バレーボールくらいの大きさの動物のことを私は夢の中では「ハムスターだ」と認識していた。でも目覚めたいま思い返してみるとあれは明らかにハムスターなんかじゃねえ。そもそもでかすぎるし、かといって犬や猫とも違った。色は真っ白で毛並みはつるっとしている。いつも両手で抱えて移動していた。夢の中で。

現実では絶対にそうはいかないだろう、という態度で私はその動物の面倒をみているのだ。決まった時間に餌をやるだけであとは勝手に育っていくだろう、という考えで適当に飼っていた。実際の私ではこうはいかない。そもそも動物はあまり好きではないし、動物を飼うことによって必然的に発生する、命への責任を背負う覚悟が全くない。こわい。無理だ。一人でさみしいから犬でも飼ってみようかな、なんて1ミリとも思ったことがない。一人でいるこの部屋に自分とは別の生き物が蠢いている感覚は想像できない。そうだ動物がこわいんだ。でも、動物のことを可愛がれる人たちに対してものすごく憧れがあるんだ。だって愛があるもんそこには。生き物に対する無償の愛がないと世話なんてとてもじゃないか続けていけないじゃないか。餌だけじゃない、なんかケージとか、リードとか、必要なものいっぱいあるんでしょ。定期的に病院で検査もするんでしょ。下手したら人間診てもらうよりお金かかるっておばあちゃん言ってた気がする。実家には昔、コロっていう名前で可愛がってた柴犬がいた。
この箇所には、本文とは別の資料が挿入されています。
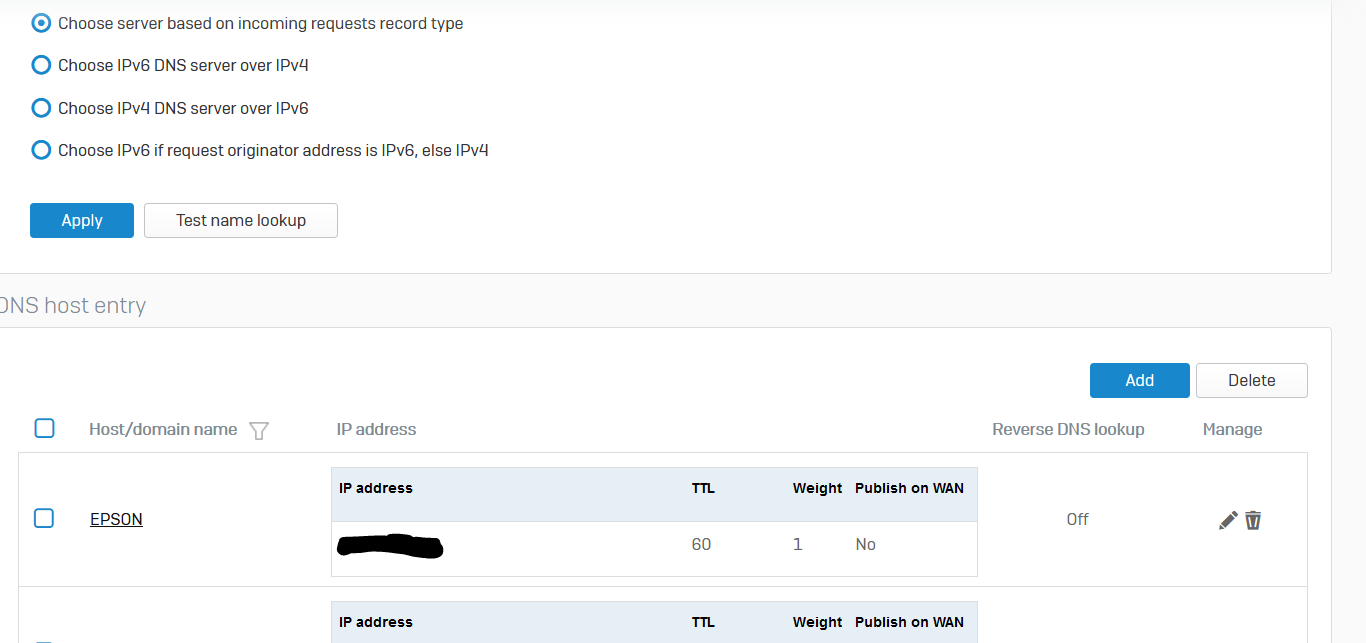Click the filter icon beside Host/domain name
This screenshot has width=1366, height=643.
(259, 430)
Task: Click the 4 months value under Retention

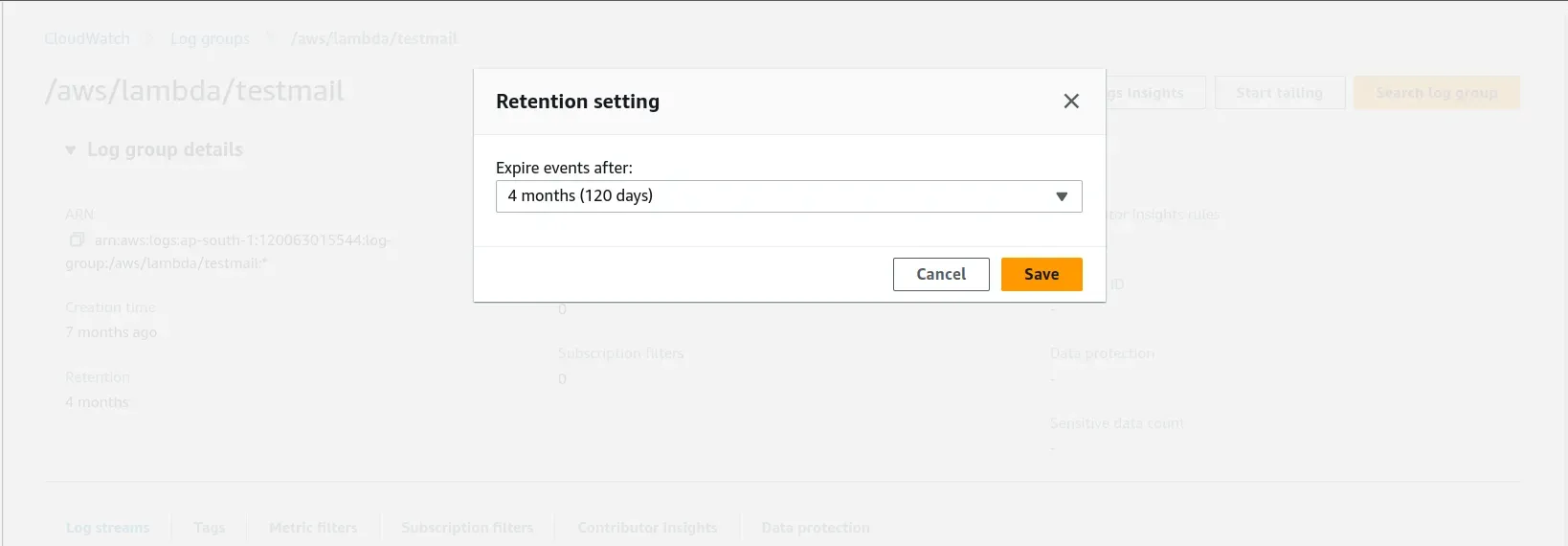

赤いマフラー巻いて、散歩だっていってんのにおばあちゃんに抱っこしてもらって帰ってきたりした。老衰でしんでしまった。そうだ、動物を飼うってことは、あの最後の瞬間まで責任をもつってことだ。無理だ。夢の中の私はなんとお気楽野郎だったことか。

 

その後にすぐおばあちゃんがしんでしまう夢をみた。

ものすごく不思議だった。何もかもが。場所も、いまの家ではなくて昔住んでいた家で、ソファベッドみたいなやけに簡易的なところに寝そべっているおばあちゃんがいた。その横にぴったりと付き添っている妹がいて、私はその後ろから黙ってみている。あれがいわゆる神の視点というやつ? で、一番不思議だったのはおばあちゃんの顔。おばあちゃんの顔が本の表紙みたいになっていた。黄緑や青で塗られた表紙の、顔でいうと目にあたる部分にタイトルが書かれていて、瞬きするときみたいに、そのタイトルの文字が歪んだりねじれたりしていた。しばらくそのまま、おばあちゃんも妹も私もなにも言わずに黙ってお互いを見ていたんだが、不意におばあちゃんが「わたしは、もうそろそろかもしれない」というようなことをポソリと呟いて、だんだんとタイトルの文字が揺れなくなった。妹が泣く声が聞こえた。いま思うと、コロがしんでしまった時にきいた彼女の泣き声と似ていたかもしれない。私は、揺れなくなったタイトルに手のひらをあてながら時間を確認した。あのタイトルがどういうものだったかはどうしても思い出せない。